My days are much easier to get through, but I do still fall apart. My grief is random instead of all the time. It can sneak up on me when I am least expecting it.
I am able to live my life and enjoy every second with Ryan and my 3 other kids. I smile and I laugh. I do normal everyday things. I never thought I would be able to do any of this after I lost him. But I do admit, I feel guilty for being able to do these things.
I do still long to have Cayden in my arms...I cling to every moment and memory... but I don't cry constantly like I used to.
My story is a little different though. After losing one of my babies, I still had a newborn baby to take care of. In some ways, it really helped me and in some ways, it made everything so much harder. Now, as my surviving twin is getting older, I am finding it harder because I envision the two of them together doing everything together. All of Carter's "firsts" were so different because it was a reminder that Cayden wasn't here to do them also. Carter's first birthday was nothing like my two older kids first birthday's because it was such a sad time for me that I found it too hard to celebrate and be happy.

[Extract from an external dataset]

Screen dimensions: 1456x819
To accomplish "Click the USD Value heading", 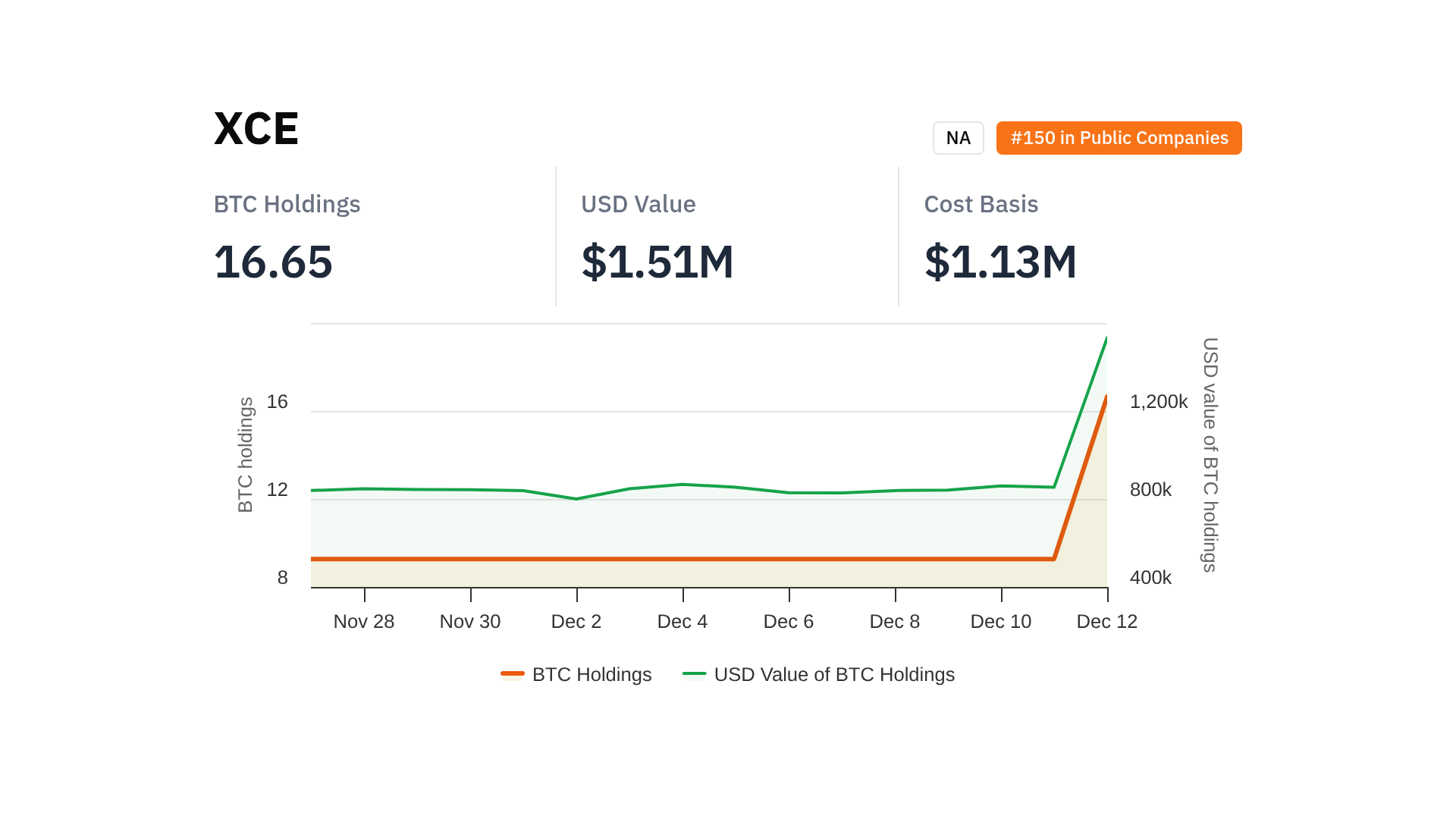I will 638,204.
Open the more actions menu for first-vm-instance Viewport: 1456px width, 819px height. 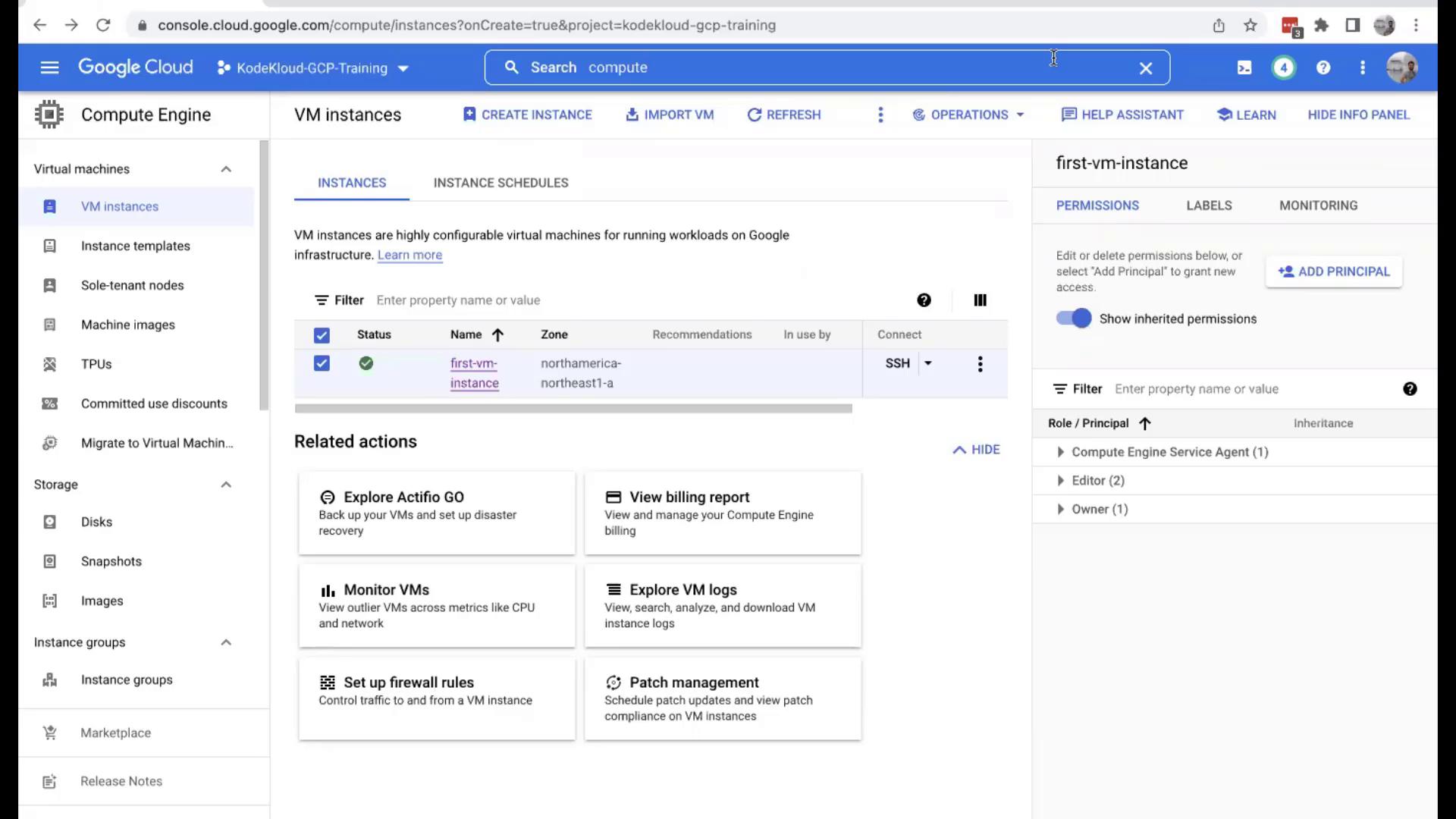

Cayden is so much a part of my everyday. I think of him with everything I do. I do everything to make sure he is not forgotten. His life and death is part of our family. My children talk about him all the time.
I think something that still is so hard for me is hearing the word "twins." I often wonder if it will ever get easier with time? When someone says they have twins or are pregnant with them, it immediately feels like someone is ripping my heart out. I am not sure if I feel this way because they have what we were supposed to...I really don't know. I just know it still hurts really bad. And unfortunately, I hear it ALL the time.
1 year 4 months and 1 day later, I still read dozens of blogs (almost daily) of other moms who have lost their baby too. I feel so fortunate to have found some amazing friends through these blogs. I wish I wrote on Cayden's blog more than I do, but I often feel like I am repeating myself these days. I have said over and over how much I miss Cayden and would write about it everyday, but it is nothing new....I would give anything to have my baby in my arms instead of in my heart.
I have recently planted a few gardens and flower pots all around the outside of my house. I feel like in some ways it has brought me strength to do this. With every flower...I think of Cayden. I actually long for the day that we have our own house with a lot of land and I will be able to plant my dream garden for Cayden. At least I have something to look forward to doing in the near future in remembrance of my sweet boy. (to those of you that are new to my blog...my husband is in the Coast Guard and we move every 4 yrs. In 8 yrs we will settle in somewhere that we will call home for the rest of our lives and at that point in time I will be able to make Cayden's garden :))
So, that is where I am in this journey. I still miss my son so much and that will never change as long as I am here. I see nothing, but a blessing when I think of Cayden. I am honored to be his mama. I hope and pray that one day we will be together again.